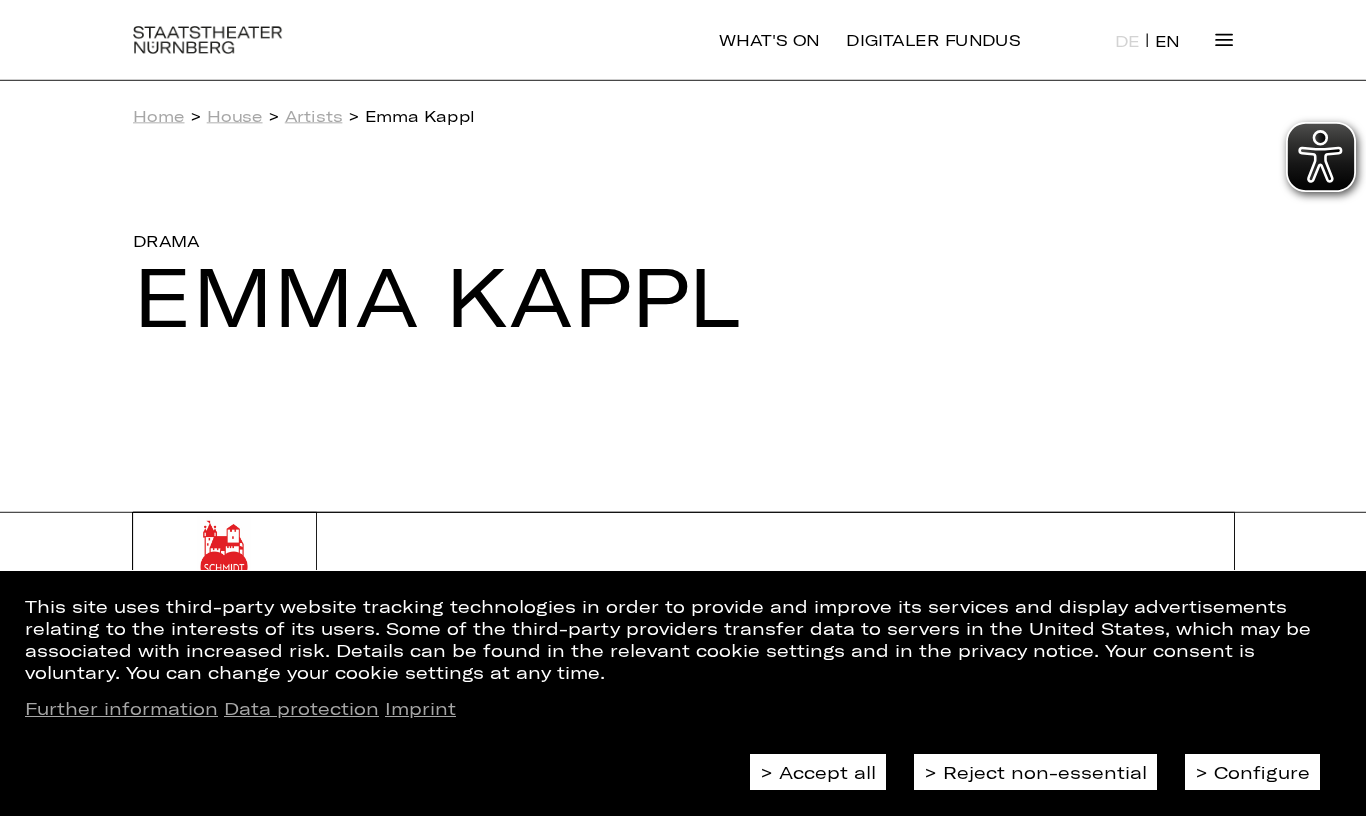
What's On (769, 40)
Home (158, 116)
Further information (121, 708)
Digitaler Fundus (933, 40)
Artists (314, 116)
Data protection (301, 708)
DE (1127, 41)
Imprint (420, 708)
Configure (1262, 772)
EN (1167, 41)
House (235, 116)
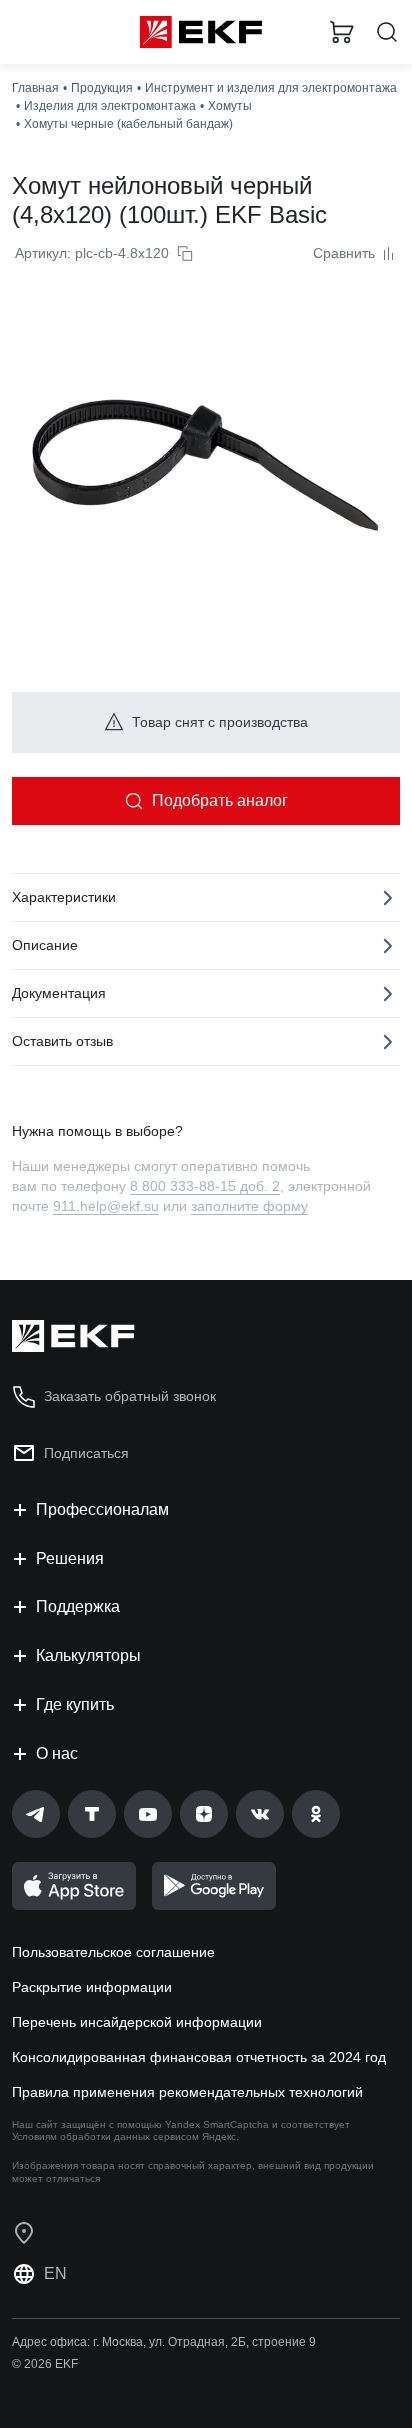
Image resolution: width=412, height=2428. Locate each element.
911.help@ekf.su (106, 1206)
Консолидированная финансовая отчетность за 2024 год (199, 2057)
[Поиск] (387, 32)
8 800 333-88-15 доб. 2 (205, 1186)
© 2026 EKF (45, 2364)
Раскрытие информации (92, 1987)
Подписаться (86, 1453)
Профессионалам (102, 1509)
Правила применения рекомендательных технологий (187, 2092)
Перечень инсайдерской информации (137, 2022)
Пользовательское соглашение (113, 1952)
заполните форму (249, 1206)
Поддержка (78, 1606)
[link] (36, 1814)
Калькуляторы (88, 1655)
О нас (57, 1753)
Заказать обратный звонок (130, 1396)
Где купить (75, 1704)
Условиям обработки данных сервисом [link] (105, 2136)
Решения (70, 1558)
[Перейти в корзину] (342, 32)
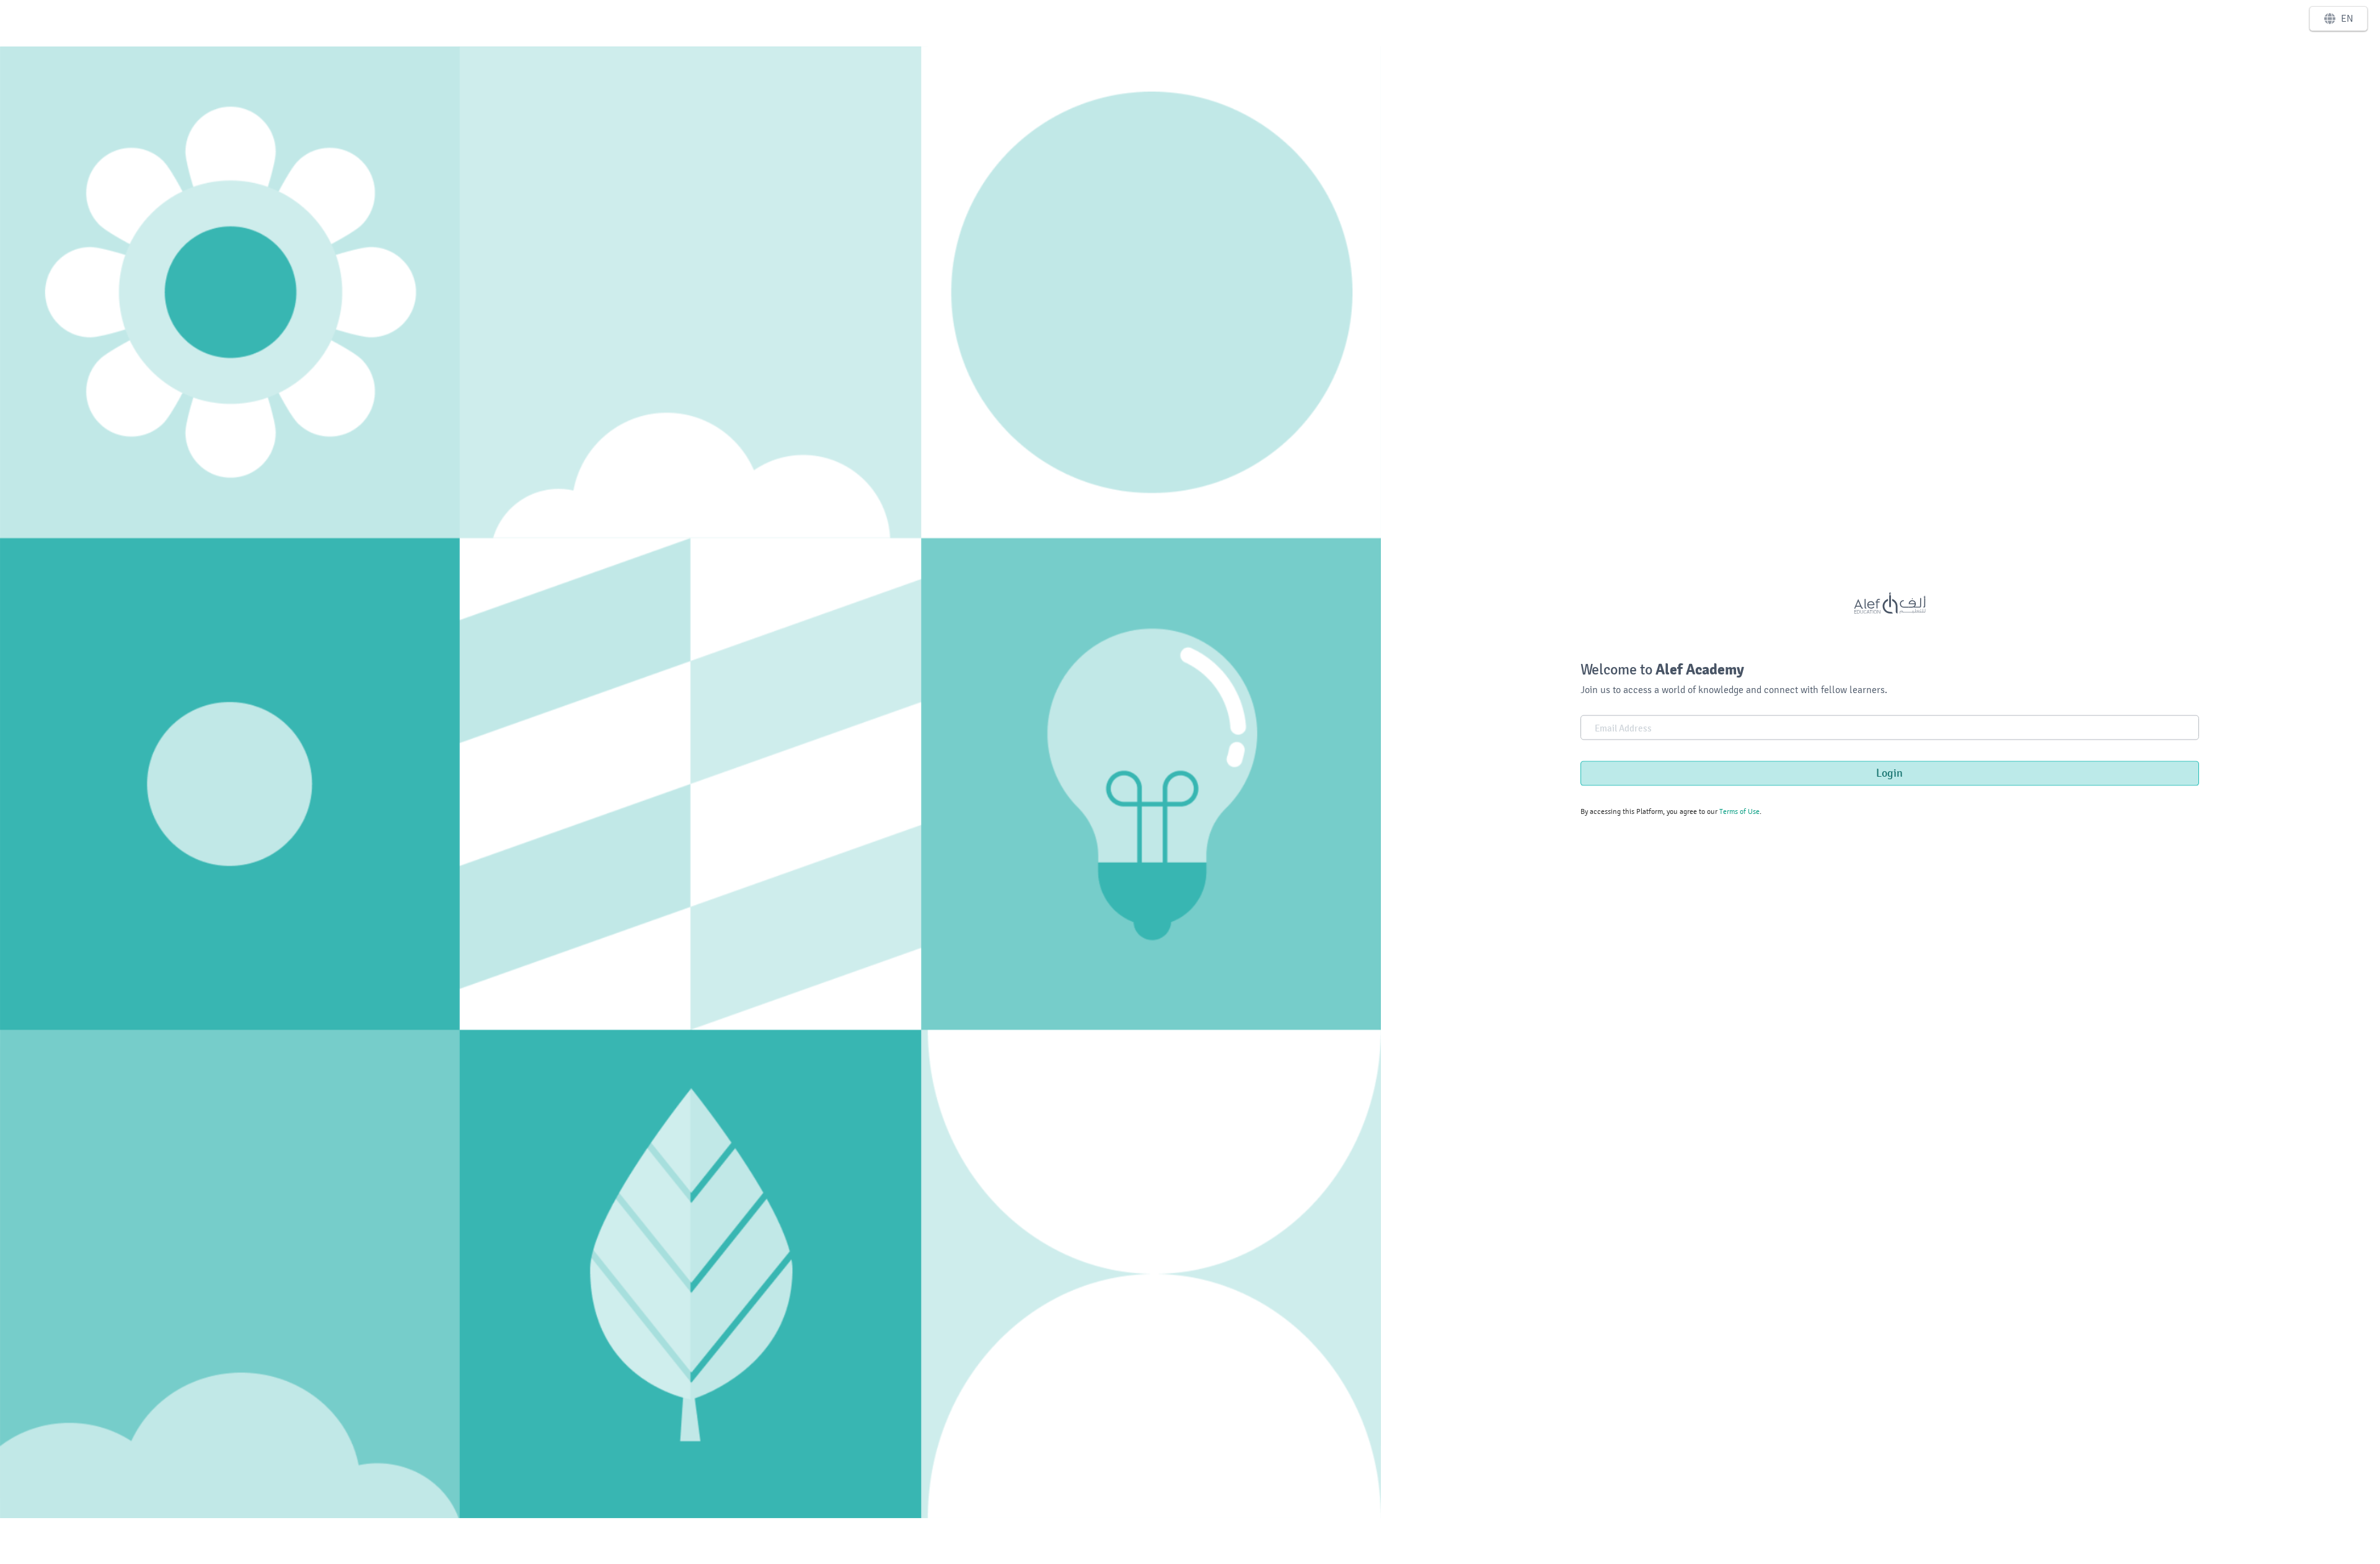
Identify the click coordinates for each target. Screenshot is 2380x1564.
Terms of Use (1739, 811)
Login (1889, 773)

- - - - -

== What needs to be done ==
Reproduce the whole listing verbatim. Pictures stay out of the copy.

== Written reply ==
What's On (769, 40)
Home (158, 116)
Further information (121, 708)
Digitaler Fundus (933, 40)
Artists (314, 116)
Data protection (301, 708)
DE (1127, 41)
Imprint (420, 708)
Configure (1262, 772)
EN (1167, 41)
House (235, 116)
Image resolution: width=412, height=2428. Locate each element.
911.help@ekf.su (106, 1206)
Консолидированная финансовая отчетность за 2024 год (199, 2057)
[Поиск] (387, 32)
8 800 333-88-15 доб. 2 (205, 1186)
© 2026 EKF (45, 2364)
Раскрытие информации (92, 1987)
Подписаться (86, 1453)
Профессионалам (102, 1509)
Правила применения рекомендательных технологий (187, 2092)
Перечень инсайдерской информации (137, 2022)
Пользовательское соглашение (113, 1952)
заполните форму (249, 1206)
Поддержка (78, 1606)
[link] (36, 1814)
Калькуляторы (88, 1655)
О нас (57, 1753)
Заказать обратный звонок (130, 1396)
Где купить (75, 1704)
Условиям обработки данных сервисом [link] (105, 2136)
Решения (70, 1558)
[Перейти в корзину] (342, 32)
Identify the click coordinates for each target. Screenshot is 2380x1564.
Terms of Use (1739, 811)
Login (1889, 773)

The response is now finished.